Per come è scritta la circolare, la motivazione che ha spinto il Ministero a emanarla sembrerebbe essere una ricerca dell’OCSE del 2024 dal titolo: “From decline to revival: Policies to unlock human capital and productivity”.
In questa ricerca si nota che negli ultimi 30 anni c’è stato un calo della produttività nei paesi OCSE; inoltre si nota che c’è stato anche un calo della crescita del “capitale umano”, ovvero il modo osceno in cui l’OCSE chiama il valore di “competenze” che ogni persona “immagazzina” durante il suo percorso di studi.

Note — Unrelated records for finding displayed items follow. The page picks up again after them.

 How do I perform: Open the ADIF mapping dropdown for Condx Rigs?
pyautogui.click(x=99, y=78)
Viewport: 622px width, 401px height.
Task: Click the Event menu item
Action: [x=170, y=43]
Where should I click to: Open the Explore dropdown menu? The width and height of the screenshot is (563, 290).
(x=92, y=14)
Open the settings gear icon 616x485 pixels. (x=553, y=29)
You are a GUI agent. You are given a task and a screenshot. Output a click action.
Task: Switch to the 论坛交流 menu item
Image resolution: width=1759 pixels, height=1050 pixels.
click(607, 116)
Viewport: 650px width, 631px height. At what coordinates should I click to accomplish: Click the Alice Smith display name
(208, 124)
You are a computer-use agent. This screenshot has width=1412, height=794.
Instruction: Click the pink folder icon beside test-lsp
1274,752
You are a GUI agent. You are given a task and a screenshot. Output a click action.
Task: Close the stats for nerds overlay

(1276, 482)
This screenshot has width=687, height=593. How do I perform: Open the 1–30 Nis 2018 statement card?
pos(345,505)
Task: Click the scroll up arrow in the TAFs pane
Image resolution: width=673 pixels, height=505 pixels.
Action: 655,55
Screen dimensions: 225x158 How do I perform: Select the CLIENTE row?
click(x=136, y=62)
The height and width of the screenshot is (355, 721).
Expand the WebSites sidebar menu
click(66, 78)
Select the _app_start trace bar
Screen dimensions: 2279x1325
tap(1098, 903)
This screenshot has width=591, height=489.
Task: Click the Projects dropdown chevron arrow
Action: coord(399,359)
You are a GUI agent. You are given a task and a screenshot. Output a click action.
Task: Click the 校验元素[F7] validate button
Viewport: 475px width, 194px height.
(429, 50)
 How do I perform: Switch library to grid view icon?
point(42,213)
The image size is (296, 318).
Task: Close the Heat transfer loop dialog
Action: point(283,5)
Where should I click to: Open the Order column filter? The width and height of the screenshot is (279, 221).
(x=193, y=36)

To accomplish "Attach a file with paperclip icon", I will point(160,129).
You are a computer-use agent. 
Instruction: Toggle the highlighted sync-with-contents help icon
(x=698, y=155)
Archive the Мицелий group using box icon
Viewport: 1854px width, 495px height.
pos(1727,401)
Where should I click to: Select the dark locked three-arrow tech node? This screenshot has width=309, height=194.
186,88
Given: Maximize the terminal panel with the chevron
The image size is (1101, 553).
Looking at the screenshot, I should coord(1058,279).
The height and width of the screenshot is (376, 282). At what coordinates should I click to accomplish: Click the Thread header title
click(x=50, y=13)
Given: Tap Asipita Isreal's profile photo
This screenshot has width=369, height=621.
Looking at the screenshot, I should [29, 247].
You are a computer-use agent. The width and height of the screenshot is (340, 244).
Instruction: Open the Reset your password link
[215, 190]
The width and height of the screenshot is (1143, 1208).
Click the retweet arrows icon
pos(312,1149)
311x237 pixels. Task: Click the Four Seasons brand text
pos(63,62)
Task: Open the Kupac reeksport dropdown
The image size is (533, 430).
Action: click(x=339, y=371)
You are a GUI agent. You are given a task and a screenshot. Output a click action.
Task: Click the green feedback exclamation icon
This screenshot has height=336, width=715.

La cosa che provano a fare in questa ricerca citata dalla circolare ministeriale è mostrare che esiste un rapporto causa-effetto tra il calo della produttività e il calo della crescita del capitale umano degli ultimi decenni. Per misura il calo della crescita del capitale umano sono usati, senza troppa sorpresa, i test PISA che si fanno nelle scuole ogni tre anni.
Naturalmente, se due cose calano nello stesso periodo di tempo non vuol dire per forza che siano l’una conseguenza dell’altra. Correlation is not causation. Può essere semplicemente un caso. La ricerca citata nella circolare ipotizza che esista questo rapporto causa-effetto e, secondo altre ipotesi numeriche, arriva a calcolare, addirittura, che il calo della crescita del capitale umano ha causato il 40% del calo della produttività in Italia. Tradotto: secondo l’OCSE la produttività in Italia è calata per una grossa fetta a causa della scuola.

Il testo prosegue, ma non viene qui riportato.